Dünyadaki ticaret savaşlarının asıl nedeninin ticaret değil teknoloji olduğunu belirten Turagay, "Bu fırsatları da beraberinde getiriyor. Çin bugün önemli ihracatçı ülkelerden bir tanesi. Çin'in ABD pazarındaki rekabet gücünü kaybetmesi bizim için önemli kapılar açıyor. Onun için katma değerli ihracata yönelmek durumundayız." değerlendirmesinde bulundu.
"ÖTV'nin madencilik sektöründe muaf tutulması önemli"
Türkiye İhracatçılar Meclisi (TİM) Maden Sektör Kurulu Başkanı ve İstanbul Maden İhracatçıları Birliği (İMİB) Yönetim Kurulu Başkanı Aydın Dinçer de Türkiye'nin maden ihracatının kimya sektöründe görünen ürünler de katıldığında 7 milyar dolara yükseldiğini söyledi.

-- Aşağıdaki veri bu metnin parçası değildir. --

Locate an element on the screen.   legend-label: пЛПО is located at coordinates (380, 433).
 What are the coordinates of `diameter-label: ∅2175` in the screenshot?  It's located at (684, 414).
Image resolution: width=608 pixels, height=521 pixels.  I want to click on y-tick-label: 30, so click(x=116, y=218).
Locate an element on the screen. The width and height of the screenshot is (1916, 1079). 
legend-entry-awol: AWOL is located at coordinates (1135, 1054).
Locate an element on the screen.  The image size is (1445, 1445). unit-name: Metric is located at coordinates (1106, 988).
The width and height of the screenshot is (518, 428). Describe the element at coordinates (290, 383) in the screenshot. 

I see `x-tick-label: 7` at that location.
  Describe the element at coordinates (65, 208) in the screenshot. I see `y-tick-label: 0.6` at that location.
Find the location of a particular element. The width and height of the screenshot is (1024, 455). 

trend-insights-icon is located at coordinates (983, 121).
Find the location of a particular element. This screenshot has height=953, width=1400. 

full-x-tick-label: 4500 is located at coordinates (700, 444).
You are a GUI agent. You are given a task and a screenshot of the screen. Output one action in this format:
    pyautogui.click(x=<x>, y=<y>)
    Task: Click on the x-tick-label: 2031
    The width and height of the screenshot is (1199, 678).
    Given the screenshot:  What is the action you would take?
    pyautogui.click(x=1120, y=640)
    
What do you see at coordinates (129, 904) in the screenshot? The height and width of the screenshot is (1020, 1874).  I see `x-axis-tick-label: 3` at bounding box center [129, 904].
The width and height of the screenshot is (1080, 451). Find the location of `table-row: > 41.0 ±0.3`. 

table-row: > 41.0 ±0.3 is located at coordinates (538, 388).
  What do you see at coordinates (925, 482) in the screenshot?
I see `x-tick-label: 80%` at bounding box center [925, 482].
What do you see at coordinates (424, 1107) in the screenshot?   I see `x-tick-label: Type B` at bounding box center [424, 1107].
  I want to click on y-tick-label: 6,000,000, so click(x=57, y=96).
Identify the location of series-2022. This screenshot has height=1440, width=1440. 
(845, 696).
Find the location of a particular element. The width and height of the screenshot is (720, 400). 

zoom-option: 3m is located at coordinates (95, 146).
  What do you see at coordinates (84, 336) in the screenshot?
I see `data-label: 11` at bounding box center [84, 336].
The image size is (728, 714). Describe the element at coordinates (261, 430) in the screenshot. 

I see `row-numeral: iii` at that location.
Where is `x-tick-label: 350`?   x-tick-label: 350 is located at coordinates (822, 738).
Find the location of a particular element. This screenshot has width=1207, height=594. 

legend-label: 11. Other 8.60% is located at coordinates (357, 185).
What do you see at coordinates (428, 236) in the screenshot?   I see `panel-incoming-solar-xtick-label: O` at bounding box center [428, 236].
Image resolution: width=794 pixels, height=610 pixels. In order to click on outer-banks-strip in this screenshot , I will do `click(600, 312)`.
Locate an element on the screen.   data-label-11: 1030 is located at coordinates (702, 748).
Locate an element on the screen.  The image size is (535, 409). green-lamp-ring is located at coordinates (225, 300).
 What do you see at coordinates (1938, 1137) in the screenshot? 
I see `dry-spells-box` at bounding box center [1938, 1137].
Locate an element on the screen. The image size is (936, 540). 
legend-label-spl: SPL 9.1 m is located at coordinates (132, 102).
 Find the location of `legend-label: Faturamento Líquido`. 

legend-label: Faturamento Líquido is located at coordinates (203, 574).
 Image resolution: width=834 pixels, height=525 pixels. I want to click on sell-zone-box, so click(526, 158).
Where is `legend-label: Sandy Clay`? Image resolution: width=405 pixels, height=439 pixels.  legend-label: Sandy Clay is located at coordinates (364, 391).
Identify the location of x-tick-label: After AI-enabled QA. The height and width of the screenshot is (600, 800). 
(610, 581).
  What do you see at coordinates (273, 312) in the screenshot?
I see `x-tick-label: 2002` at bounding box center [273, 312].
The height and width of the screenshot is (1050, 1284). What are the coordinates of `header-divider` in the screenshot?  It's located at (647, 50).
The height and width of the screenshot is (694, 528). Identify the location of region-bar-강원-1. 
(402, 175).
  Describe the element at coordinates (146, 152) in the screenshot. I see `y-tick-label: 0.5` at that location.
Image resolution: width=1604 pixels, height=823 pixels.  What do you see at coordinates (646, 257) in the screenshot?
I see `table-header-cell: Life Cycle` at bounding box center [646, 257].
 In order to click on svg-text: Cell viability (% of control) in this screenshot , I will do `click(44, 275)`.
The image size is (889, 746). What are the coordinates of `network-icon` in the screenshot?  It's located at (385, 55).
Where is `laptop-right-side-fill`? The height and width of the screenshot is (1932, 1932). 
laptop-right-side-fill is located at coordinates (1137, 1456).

İhracatta bu yıl görülen gerilemenin telafi edilebilmesi için 20 ülkede bire bir görüşmeler yaptıklarını anlatan Dinçer, "Enerji maliyetleri üzerindeki ÖTV'nin, madencilik ve denizcilik sektörlerinde olduğu gibi muaf tutulması önemli bir nokta. Madenlerimizi Türkiye'de işlemekten bahsederken ÖTV'nin enerji maliyetinden kaldırılması bizi uç ürün hedefine daha kolay ulaştıracaktır. Bununla ilgili uluslararası denetim ve mali danışmanlık firmalarından bir rapor hazırlamalarını istedik." diye konuştu.
"En büyük sorunumuz algı"
Ege Maden İhracatçıları Birliği Yönetim Kurulu Başkanı Mevlüt Kaya ise etkinlikte madencilikle ilgili 15 sivil toplum kurulunun bir araya geldiğini aktardı.
Sektör olarak "ben" değil "biz"i benimsemeyi amaçladıklarını ifade eden Kaya, "82 milyonun sahip olduğu değerler üzerinde iş yapıyoruz. 82 milyon ev sahibi biz kiracıyız. Bu yüzden sürdürülebilir olmamız lazım. İnsana ve çevreye önem verdiğimiz sürece ev sahibi ile doğru bir iletişim kurabiliriz. Bizim en büyük sorunumuz algı." dedi.
Doğal taşta Türkiye'nin çok ciddi bir potansiyeli olduğuna işaret eden Kaya, "Artık madencilikle ilgili makine ihracatımız da çok büyüdü. İtalya'ya bile makine satar hale geldik. 140 milyar dolarlık sanayi ihracatının 45 milyar doları dolaylı olarak bizim sektörümüz üzerinden gerçekleşiyor." ifadelerini kullandı.
Kaya, sektör olarak çuvaldızı önce kendilerine batıracaklarını kaydetti.
Madencilik sektörünün paydaşlarının buluştuğu çalıştay, madencilik sektöründe başarılı hikayelerin anlatıldığı oturumla devam etti. Öğleden sonra gerçekleşecek iki oturumda ise madenciliğin günlük yaşamdaki önemi ve sürdürülebilir madencilik için yasal düzenlemeler konuşulacak. Çalıştay bugün sona erecek.